* 作業内容 *
本文に基づき、次の問いに答えよ。
(a) ニードルポイントレースの起源はどこに遡るとされているか。
(b) 19世紀にベルギーで作られたニードルポイントレースは何と呼ばれるか。
(c) シェットランドレースを2本の金属の棒針で編む際、棒針の先端を固定するためにウエストに着用するものは何か。

いよいよ今回でレースのご紹介も最後です。最終回はニードルポイントレースとシェットランドレースをご紹介します。
ニードルポイントレースはニードルポイントと混同されがちですが、ニードルポイントは刺繍の技法でニードルポイントレースとは違います。 ニードルポイントレースとは針レースの一種でかがる技法のレースですが、その起源は中世イタリアのベネチアに遡ります。元々はボタンホールステッチを中心とし たカットワークの技法を応用して作られた物です。ボビンレースはレースの王様と言われているのに対して、ニードルポイントレースはレースの女王様と呼ばれています。上の画像はアンティークレースです。 最初の頃はあらかじめ土台となる布の縦横の糸を数本残して大部分を引き抜き、ボタンホールステッチでかがりながら作られていましたが、現在では土台の布に芯となる糸をあらかじめ図案の輪郭に沿って渡してお き、その芯糸にボタンホールステッチを施し、さらにその中を様々な技法でステッチし最後に芯糸を土台からはずして作ります。中のステッチはバテンレースのステッチをさらに細かくしたような感じのものです。 右の画像はそのようにして私が作った作品です。ボタンホールステッチを緻密にしなくてはならないので、非常に時間がかかります。 18世紀のフランスで作られていた物をアランソン、19世紀に入ってベルギーに渡りそこで作られた物がポワンドガーズと言います。ボビンレースとは違って、草花などの具体的な柄が自由に表現できたことも、ニードルポイントレースの特徴のひとつです。 このような緻密な作業によって作られたのでひとつのレースを完成させるのには膨大な時間がかかりました。実際にレースを身に付けることが出来たのは、本当に限られた一部の人々いわゆる王侯貴族だけでした。 一方シェットランドレースですが、土地のやせた気候の厳しいシェットランド島では、農業に頼る事が出来ないため、17世紀頃には編物がシェットランド島の主要産業になり、その頃シェットランドレースも編み始められたといわれています。 シェットランド島の羊は厳しい寒さに耐えるため、非常に柔らかい毛を持っているので細く紡いだ糸で編むシェットランドレースにはとても適しています。 またベール、ストールなどは王室に献上されていました。 ショールはセンターといわれる中心の部分、エッジといわれる縁飾りの部分から出来ています。はじめにエッジを細長く編みそこから拾い目をしてセンターを編んでいきます。 2本の金属の棒針で編みますがニッティングベルトをウエストに着用し棒針の先端を固定して編みます。編み方は母から子へと伝えられたので編み図は全くありませんでした。 編みあがったショールは丁寧に洗い、木枠に糸で張り、形を整え乾かします。 しかしこの方法は非常に大きな木枠が必要となるため、今日ではカーペットにピンで留める方法を使用しているデザイナーもいます。 残念ながら私はシェットランドレースは編んだことが無いのですが、最近は嶋田俊之先生がフェアアイルと共にこのレースも紹介してくださっていて、本も出ていますのでそのうち是非編んでみたいと思います。嶋田先生の本はこちらで購入できます。 上の画像はこちらのサイトとこちらのサイトからお借りしました。

* データ抜粋 *
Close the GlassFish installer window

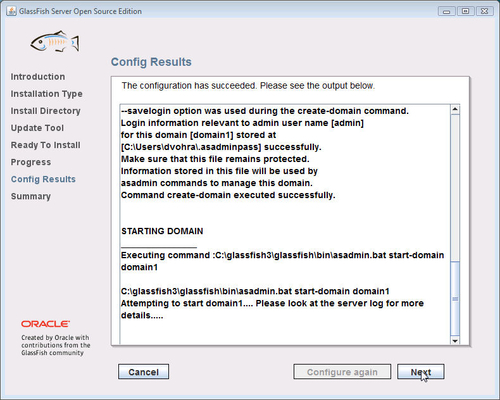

* 作業結果 *
(a) 中世イタリアのベネチア
(b) ポワンドガーズ
(c) ニッティングベルト